How anyone manages to see anything these days also boggles me. Back when I was working the booth, it was possible to look at the schedule and beg off on booth duty to see an interesting event. I could head over a few minutes before a talk began to see creators talk about writing for comics, meet a favorite science fiction author, or see some indie film shorts. These panels still exist, and they’re not as hard to get in to as the panels about TV shows with no connection to comic books, but the rooms are now half-filled by bored people texting on their cell phones as any particular panel is something to sit through while waiting for their event to begin. And booths with giveaways are so mobbed that if you just try to go past, there’s a fair chance you’ll be sucked in to the vortex and end up being handed, say, an oversized purple SyFy bag you have no idea how to use.
This year was by far the most enjoyable for me not going. Shiaw-Ling dubbed this year’s event “line con” because (in her experience at least), there were more lines than ever: a line to get a wristband so that you could go stand in another line; a line to use the bathroom; lines you end up standing in just because you were standing in the wrong place as the line formed, etc. The line for Hall H reached truly epic, news-making lengths this year, and it’s almost like people just got into that line just for being able to say they stood in that line, which is a level of groupthink I don’t get into. Whoever it is you want to see can almost certainly be seen somewhere else, and/or isn’t worth giving up days worth of your life for. So all you line-standers, I’m glad I’m not you.

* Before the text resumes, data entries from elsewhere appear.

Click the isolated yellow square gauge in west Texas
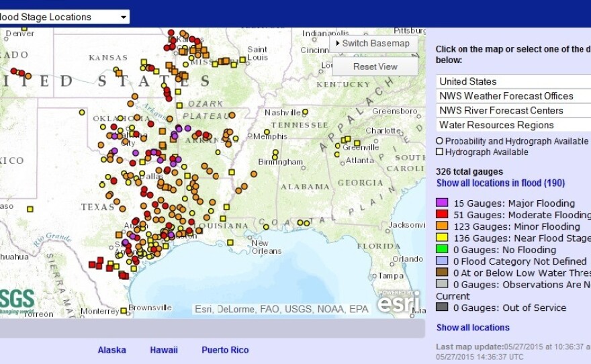 click(30, 209)
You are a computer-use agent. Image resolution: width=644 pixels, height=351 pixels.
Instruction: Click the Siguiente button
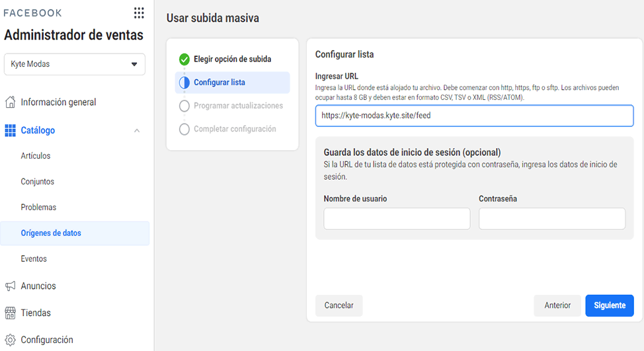610,305
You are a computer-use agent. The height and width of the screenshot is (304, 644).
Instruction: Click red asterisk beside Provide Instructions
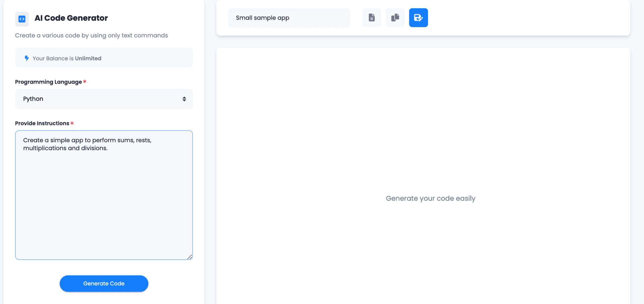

As for what there is which is to be enjoyed, my friends had me covered. Tony volunteered for booth duty in exchange for being able to go to the show, and he peppered his Facebook feed with pictures of fun cosplayers and geeky show floor goodies. Peter and Neil wandered out into the Gaslamp district, which is now a public Comic Con in its own right to check out the experiences. Petco Park now typically gets turned into some sort of pop-culture-themed obstacle course, and I’ll almost certainly hear the details of that from Shiaw-Ling or others. And one, if not several people I know, will scoop up free schwag for me such as fiction books, bags, and t-shirts. Meanwhile, Joe stayed behind to man the office for the entire week, so I didn’t have to go in.
Despite my daughter’s desire to see the show, it’s far too crowded for me to contemplate being there again. I was there the year the fire marshall shut the exhibition hall because it was too crowded, and the next year, the floor was reconfigured with wider aisles. But as far as I can hear, it’s even more difficult to get around now, and were there a need to evacuate the hall, people almost certainly would be trampled. I reconnected with a high school classmate who is now covering the show for a local radio station, and while being the cheery person he always was, he groused about the speculators who just come to buy exclusives which they can then resell, and the stargazers, which is a natural complaint for a long-time attendee. But it’s a circular game. Exclusives are crafted because they then have a guaranteed sell out product due to the speculators, and the speculators come to buy the exclusives. The stars come for the stargazers, and the stargazers come for the stars, each exclaiming that there is no other venue like this in which they can enjoy each other.
And so the show goes on. And I enjoy not being there.
* Who am I kidding? More accurately, I managed to hold it together more or less, but I was screaming on the inside. For four years afterwards. And I still shudder at the prospect of being squeezed and blocked in an an inescapable position by all those sticky people, ever again.